Task to carry out:
Render the lines below as a JSON list of strings, with one string per line and blank lines omitted.

Items:

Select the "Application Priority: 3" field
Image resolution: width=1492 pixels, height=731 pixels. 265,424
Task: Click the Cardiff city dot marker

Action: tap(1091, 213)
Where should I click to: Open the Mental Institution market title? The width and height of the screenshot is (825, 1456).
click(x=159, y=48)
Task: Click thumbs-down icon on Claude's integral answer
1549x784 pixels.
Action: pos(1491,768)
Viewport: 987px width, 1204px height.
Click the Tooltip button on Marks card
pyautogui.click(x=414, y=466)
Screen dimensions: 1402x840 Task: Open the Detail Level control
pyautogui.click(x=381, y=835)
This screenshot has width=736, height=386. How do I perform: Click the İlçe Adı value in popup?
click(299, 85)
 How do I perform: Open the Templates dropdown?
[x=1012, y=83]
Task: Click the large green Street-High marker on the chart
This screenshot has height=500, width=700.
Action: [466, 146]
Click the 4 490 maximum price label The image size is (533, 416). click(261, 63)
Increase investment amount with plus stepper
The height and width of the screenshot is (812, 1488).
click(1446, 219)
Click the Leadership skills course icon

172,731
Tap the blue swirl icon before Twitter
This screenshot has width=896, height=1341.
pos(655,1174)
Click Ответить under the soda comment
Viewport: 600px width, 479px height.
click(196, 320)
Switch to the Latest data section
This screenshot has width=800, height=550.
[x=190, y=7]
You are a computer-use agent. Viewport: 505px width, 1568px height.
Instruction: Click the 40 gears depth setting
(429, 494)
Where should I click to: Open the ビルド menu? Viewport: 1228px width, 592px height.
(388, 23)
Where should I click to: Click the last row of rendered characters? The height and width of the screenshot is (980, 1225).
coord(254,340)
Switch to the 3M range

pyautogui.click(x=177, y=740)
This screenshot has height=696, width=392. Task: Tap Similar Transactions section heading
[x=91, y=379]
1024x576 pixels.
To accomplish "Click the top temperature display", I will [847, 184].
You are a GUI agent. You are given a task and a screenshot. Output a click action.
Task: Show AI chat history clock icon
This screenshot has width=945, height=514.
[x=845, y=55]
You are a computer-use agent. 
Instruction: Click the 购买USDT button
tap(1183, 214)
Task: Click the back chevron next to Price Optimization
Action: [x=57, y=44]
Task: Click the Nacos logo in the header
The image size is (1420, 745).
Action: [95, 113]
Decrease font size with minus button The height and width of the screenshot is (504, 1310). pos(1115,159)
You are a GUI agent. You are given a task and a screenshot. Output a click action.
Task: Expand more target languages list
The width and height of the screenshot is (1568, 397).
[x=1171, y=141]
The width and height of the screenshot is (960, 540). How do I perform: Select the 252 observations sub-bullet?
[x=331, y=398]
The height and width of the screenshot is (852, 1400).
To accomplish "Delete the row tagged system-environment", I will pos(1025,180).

Output of the task:
[
  "Select the \"Application Priority: 3\" field",
  "Image resolution: width=1492 pixels, height=731 pixels. 265,424",
  "Task: Click the Cardiff city dot marker",
  "Action: tap(1091, 213)",
  "Where should I click to: Open the Mental Institution market title? The width and height of the screenshot is (825, 1456).",
  "click(x=159, y=48)",
  "Task: Click thumbs-down icon on Claude's integral answer",
  "1549x784 pixels.",
  "Action: pos(1491,768)",
  "Viewport: 987px width, 1204px height.",
  "Click the Tooltip button on Marks card",
  "pyautogui.click(x=414, y=466)",
  "Screen dimensions: 1402x840 Task: Open the Detail Level control",
  "pyautogui.click(x=381, y=835)",
  "This screenshot has width=736, height=386. How do I perform: Click the İlçe Adı value in popup?",
  "click(299, 85)",
  " How do I perform: Open the Templates dropdown?",
  "[x=1012, y=83]",
  "Task: Click the large green Street-High marker on the chart",
  "This screenshot has height=500, width=700.",
  "Action: [466, 146]",
  "Click the 4 490 maximum price label The image size is (533, 416). click(261, 63)",
  "Increase investment amount with plus stepper",
  "The height and width of the screenshot is (812, 1488).",
  "click(1446, 219)",
  "Click the Leadership skills course icon",
  "172,731",
  "Tap the blue swirl icon before Twitter",
  "This screenshot has width=896, height=1341.",
  "pos(655,1174)",
  "Click Ответить under the soda comment",
  "Viewport: 600px width, 479px height.",
  "click(196, 320)",
  "Switch to the Latest data section",
  "This screenshot has width=800, height=550.",
  "[x=190, y=7]",
  "You are a computer-use agent. Viewport: 505px width, 1568px height.",
  "Instruction: Click the 40 gears depth setting",
  "(429, 494)",
  "Where should I click to: Open the ビルド menu? Viewport: 1228px width, 592px height.",
  "(388, 23)",
  "Where should I click to: Click the last row of rendered characters? The height and width of the screenshot is (980, 1225).",
  "coord(254,340)",
  "Switch to the 3M range",
  "pyautogui.click(x=177, y=740)",
  "This screenshot has height=696, width=392. Task: Tap Similar Transactions section heading",
  "[x=91, y=379]",
  "1024x576 pixels.",
  "To accomplish \"Click the top temperature display\", I will [847, 184].",
  "You are a GUI agent. You are given a task and a screenshot. Output a click action.",
  "Task: Show AI chat history clock icon",
  "This screenshot has width=945, height=514.",
  "[x=845, y=55]",
  "You are a computer-use agent. ",
  "Instruction: Click the 购买USDT button",
  "tap(1183, 214)",
  "Task: Click the back chevron next to Price Optimization",
  "Action: [x=57, y=44]",
  "Task: Click the Nacos logo in the header",
  "The image size is (1420, 745).",
  "Action: [95, 113]",
  "Decrease font size with minus button The height and width of the screenshot is (504, 1310). pos(1115,159)",
  "You are a GUI agent. You are given a task and a screenshot. Output a click action.",
  "Task: Expand more target languages list",
  "The width and height of the screenshot is (1568, 397).",
  "[x=1171, y=141]",
  "The width and height of the screenshot is (960, 540). How do I perform: Select the 252 observations sub-bullet?",
  "[x=331, y=398]",
  "The height and width of the screenshot is (852, 1400).",
  "To accomplish \"Delete the row tagged system-environment\", I will pos(1025,180)."
]